= Beginning of Section =

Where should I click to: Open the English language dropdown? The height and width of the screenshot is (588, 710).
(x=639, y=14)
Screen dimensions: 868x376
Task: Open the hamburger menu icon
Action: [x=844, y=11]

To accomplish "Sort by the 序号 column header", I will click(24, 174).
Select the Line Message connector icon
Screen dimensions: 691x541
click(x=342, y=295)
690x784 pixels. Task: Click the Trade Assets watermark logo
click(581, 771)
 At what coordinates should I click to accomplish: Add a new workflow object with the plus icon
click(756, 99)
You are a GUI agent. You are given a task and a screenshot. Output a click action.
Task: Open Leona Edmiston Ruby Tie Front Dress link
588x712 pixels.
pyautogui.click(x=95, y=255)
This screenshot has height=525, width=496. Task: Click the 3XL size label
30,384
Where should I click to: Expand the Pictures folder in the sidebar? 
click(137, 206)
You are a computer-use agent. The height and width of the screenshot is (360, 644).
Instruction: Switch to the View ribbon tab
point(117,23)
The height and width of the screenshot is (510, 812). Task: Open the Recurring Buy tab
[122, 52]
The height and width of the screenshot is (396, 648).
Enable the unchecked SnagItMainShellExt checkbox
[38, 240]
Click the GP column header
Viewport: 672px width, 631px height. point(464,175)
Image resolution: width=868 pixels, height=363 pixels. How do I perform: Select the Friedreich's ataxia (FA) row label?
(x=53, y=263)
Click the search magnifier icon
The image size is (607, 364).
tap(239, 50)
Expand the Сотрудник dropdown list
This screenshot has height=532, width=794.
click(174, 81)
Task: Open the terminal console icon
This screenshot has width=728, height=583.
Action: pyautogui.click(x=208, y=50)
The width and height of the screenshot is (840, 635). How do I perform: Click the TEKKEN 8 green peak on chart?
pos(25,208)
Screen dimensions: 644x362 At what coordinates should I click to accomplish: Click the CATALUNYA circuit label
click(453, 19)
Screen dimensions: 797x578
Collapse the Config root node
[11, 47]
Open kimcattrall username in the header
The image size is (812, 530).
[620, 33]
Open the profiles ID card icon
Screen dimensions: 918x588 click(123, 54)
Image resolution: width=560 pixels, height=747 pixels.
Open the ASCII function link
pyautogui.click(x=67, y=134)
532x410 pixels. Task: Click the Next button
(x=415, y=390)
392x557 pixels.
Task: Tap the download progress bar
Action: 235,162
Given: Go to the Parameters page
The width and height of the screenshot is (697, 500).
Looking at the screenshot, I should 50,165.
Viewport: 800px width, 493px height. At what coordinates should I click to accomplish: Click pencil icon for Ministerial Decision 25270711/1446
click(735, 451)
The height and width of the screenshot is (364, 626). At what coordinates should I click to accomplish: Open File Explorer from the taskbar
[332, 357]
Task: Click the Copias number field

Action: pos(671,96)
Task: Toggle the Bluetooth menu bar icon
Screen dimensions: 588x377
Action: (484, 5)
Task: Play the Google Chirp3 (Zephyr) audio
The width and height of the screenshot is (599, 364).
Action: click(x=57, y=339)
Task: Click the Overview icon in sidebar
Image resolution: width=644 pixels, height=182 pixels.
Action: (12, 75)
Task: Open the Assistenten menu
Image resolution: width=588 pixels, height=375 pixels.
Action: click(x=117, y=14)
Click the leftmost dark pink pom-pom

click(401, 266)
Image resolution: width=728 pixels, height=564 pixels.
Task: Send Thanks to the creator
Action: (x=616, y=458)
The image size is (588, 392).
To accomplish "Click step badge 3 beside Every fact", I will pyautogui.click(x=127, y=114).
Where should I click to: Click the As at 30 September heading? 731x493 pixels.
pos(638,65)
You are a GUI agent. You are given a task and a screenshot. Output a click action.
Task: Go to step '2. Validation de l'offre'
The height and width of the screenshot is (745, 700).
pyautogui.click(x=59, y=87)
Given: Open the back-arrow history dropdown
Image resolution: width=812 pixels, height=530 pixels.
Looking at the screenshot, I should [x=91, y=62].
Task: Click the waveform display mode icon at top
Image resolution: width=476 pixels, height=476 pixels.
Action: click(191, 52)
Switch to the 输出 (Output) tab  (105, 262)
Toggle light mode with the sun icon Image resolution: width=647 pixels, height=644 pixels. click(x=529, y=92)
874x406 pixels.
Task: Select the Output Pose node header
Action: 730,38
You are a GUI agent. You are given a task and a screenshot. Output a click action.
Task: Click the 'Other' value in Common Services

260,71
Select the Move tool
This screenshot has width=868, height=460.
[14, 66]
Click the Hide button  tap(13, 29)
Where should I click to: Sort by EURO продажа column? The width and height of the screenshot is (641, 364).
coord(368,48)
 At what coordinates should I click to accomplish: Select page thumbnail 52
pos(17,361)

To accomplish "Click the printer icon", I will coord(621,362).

= End of Section =

ACTIVITY: Every entry must appear in the answer exactly as written.

RESULT:
Where should I click to: Open the English language dropdown? The height and width of the screenshot is (588, 710).
(x=639, y=14)
Screen dimensions: 868x376
Task: Open the hamburger menu icon
Action: [x=844, y=11]

To accomplish "Sort by the 序号 column header", I will click(24, 174).
Select the Line Message connector icon
Screen dimensions: 691x541
click(x=342, y=295)
690x784 pixels. Task: Click the Trade Assets watermark logo
click(581, 771)
 At what coordinates should I click to accomplish: Add a new workflow object with the plus icon
click(756, 99)
You are a GUI agent. You are given a task and a screenshot. Output a click action.
Task: Open Leona Edmiston Ruby Tie Front Dress link
588x712 pixels.
pyautogui.click(x=95, y=255)
This screenshot has height=525, width=496. Task: Click the 3XL size label
30,384
Where should I click to: Expand the Pictures folder in the sidebar? 
click(137, 206)
You are a computer-use agent. The height and width of the screenshot is (360, 644).
Instruction: Switch to the View ribbon tab
point(117,23)
The height and width of the screenshot is (510, 812). Task: Open the Recurring Buy tab
[122, 52]
The height and width of the screenshot is (396, 648).
Enable the unchecked SnagItMainShellExt checkbox
[38, 240]
Click the GP column header
Viewport: 672px width, 631px height. point(464,175)
Image resolution: width=868 pixels, height=363 pixels. How do I perform: Select the Friedreich's ataxia (FA) row label?
(x=53, y=263)
Click the search magnifier icon
The image size is (607, 364).
tap(239, 50)
Expand the Сотрудник dropdown list
This screenshot has height=532, width=794.
click(174, 81)
Task: Open the terminal console icon
This screenshot has width=728, height=583.
Action: pyautogui.click(x=208, y=50)
The width and height of the screenshot is (840, 635). How do I perform: Click the TEKKEN 8 green peak on chart?
pos(25,208)
Screen dimensions: 644x362 At what coordinates should I click to accomplish: Click the CATALUNYA circuit label
click(453, 19)
Screen dimensions: 797x578
Collapse the Config root node
[11, 47]
Open kimcattrall username in the header
The image size is (812, 530).
[620, 33]
Open the profiles ID card icon
Screen dimensions: 918x588 click(123, 54)
Image resolution: width=560 pixels, height=747 pixels.
Open the ASCII function link
pyautogui.click(x=67, y=134)
532x410 pixels. Task: Click the Next button
(x=415, y=390)
392x557 pixels.
Task: Tap the download progress bar
Action: 235,162
Given: Go to the Parameters page
The width and height of the screenshot is (697, 500).
Looking at the screenshot, I should 50,165.
Viewport: 800px width, 493px height. At what coordinates should I click to accomplish: Click pencil icon for Ministerial Decision 25270711/1446
click(735, 451)
The height and width of the screenshot is (364, 626). At what coordinates should I click to accomplish: Open File Explorer from the taskbar
[332, 357]
Task: Click the Copias number field

Action: pos(671,96)
Task: Toggle the Bluetooth menu bar icon
Screen dimensions: 588x377
Action: (484, 5)
Task: Play the Google Chirp3 (Zephyr) audio
The width and height of the screenshot is (599, 364).
Action: click(x=57, y=339)
Task: Click the Overview icon in sidebar
Image resolution: width=644 pixels, height=182 pixels.
Action: (12, 75)
Task: Open the Assistenten menu
Image resolution: width=588 pixels, height=375 pixels.
Action: click(x=117, y=14)
Click the leftmost dark pink pom-pom

click(401, 266)
Image resolution: width=728 pixels, height=564 pixels.
Task: Send Thanks to the creator
Action: (x=616, y=458)
The image size is (588, 392).
To accomplish "Click step badge 3 beside Every fact", I will pyautogui.click(x=127, y=114).
Where should I click to: Click the As at 30 September heading? 731x493 pixels.
pos(638,65)
You are a GUI agent. You are given a task and a screenshot. Output a click action.
Task: Go to step '2. Validation de l'offre'
The height and width of the screenshot is (745, 700).
pyautogui.click(x=59, y=87)
Given: Open the back-arrow history dropdown
Image resolution: width=812 pixels, height=530 pixels.
Looking at the screenshot, I should [x=91, y=62].
Task: Click the waveform display mode icon at top
Image resolution: width=476 pixels, height=476 pixels.
Action: click(191, 52)
Switch to the 输出 (Output) tab  (105, 262)
Toggle light mode with the sun icon Image resolution: width=647 pixels, height=644 pixels. click(x=529, y=92)
874x406 pixels.
Task: Select the Output Pose node header
Action: 730,38
You are a GUI agent. You are given a task and a screenshot. Output a click action.
Task: Click the 'Other' value in Common Services

260,71
Select the Move tool
This screenshot has width=868, height=460.
[14, 66]
Click the Hide button  tap(13, 29)
Where should I click to: Sort by EURO продажа column? The width and height of the screenshot is (641, 364).
coord(368,48)
 At what coordinates should I click to accomplish: Select page thumbnail 52
pos(17,361)

To accomplish "Click the printer icon", I will coord(621,362).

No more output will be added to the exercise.